## Begin Information shown

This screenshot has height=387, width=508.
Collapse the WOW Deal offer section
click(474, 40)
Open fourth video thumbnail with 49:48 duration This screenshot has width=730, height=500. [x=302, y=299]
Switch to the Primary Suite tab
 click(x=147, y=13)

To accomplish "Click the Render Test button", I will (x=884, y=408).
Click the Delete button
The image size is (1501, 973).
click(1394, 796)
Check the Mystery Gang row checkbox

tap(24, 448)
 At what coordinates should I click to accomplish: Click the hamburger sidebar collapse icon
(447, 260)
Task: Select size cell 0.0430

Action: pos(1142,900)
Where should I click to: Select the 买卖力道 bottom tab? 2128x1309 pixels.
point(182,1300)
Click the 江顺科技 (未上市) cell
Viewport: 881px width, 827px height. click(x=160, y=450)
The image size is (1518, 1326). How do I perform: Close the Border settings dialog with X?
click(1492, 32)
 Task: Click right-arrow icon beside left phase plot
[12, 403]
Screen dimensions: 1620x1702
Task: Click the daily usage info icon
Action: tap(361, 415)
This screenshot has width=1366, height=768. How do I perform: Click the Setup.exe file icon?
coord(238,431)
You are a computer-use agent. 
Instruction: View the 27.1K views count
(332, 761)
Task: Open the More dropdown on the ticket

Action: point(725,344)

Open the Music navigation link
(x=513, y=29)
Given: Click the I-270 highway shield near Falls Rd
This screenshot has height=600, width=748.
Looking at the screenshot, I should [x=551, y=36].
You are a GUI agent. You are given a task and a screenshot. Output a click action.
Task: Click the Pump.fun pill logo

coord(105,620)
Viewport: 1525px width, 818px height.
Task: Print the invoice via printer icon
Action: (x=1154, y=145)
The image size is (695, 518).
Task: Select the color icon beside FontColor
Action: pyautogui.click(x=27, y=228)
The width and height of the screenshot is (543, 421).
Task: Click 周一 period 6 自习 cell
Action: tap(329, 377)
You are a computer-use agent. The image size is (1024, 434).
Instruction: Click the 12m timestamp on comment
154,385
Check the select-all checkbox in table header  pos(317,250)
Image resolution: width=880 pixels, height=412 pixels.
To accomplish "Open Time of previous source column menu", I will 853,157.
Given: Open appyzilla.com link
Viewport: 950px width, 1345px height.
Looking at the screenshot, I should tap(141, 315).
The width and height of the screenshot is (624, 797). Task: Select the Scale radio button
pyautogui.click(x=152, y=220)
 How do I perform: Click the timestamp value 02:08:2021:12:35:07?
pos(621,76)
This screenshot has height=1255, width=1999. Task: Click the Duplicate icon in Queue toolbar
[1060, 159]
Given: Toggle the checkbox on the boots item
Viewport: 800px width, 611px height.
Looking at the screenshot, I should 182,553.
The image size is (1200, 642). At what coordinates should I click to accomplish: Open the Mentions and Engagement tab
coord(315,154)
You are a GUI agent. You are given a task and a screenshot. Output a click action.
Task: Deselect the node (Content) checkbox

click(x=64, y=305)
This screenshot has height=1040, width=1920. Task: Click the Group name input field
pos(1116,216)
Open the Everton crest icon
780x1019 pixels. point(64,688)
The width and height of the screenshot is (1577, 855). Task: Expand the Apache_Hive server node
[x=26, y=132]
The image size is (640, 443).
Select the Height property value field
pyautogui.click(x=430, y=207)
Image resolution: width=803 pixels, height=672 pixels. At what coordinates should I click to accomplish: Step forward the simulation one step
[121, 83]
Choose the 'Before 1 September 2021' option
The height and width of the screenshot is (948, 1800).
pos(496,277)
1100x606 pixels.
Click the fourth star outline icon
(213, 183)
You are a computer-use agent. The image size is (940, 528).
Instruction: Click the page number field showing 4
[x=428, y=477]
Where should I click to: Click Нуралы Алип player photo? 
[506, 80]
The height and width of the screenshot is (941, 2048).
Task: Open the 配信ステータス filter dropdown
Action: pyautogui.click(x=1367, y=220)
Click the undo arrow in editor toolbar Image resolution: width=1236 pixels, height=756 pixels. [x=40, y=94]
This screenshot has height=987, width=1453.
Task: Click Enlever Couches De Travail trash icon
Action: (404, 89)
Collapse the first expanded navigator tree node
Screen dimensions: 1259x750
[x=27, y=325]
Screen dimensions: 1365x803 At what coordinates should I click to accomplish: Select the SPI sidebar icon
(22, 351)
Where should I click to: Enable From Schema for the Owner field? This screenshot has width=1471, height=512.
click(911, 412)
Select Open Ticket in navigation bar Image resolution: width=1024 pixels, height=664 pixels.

## End Information shown

● Your task
Please rewrite the items between the lines holding "Image resolution: width=803" and "pos(496,277)", inclusive, swapping "simulation" for "animation" and leaving everything else unchanged.

● Task output
Image resolution: width=803 pixels, height=672 pixels. At what coordinates should I click to accomplish: Step forward the animation one step
[121, 83]
Choose the 'Before 1 September 2021' option
The height and width of the screenshot is (948, 1800).
pos(496,277)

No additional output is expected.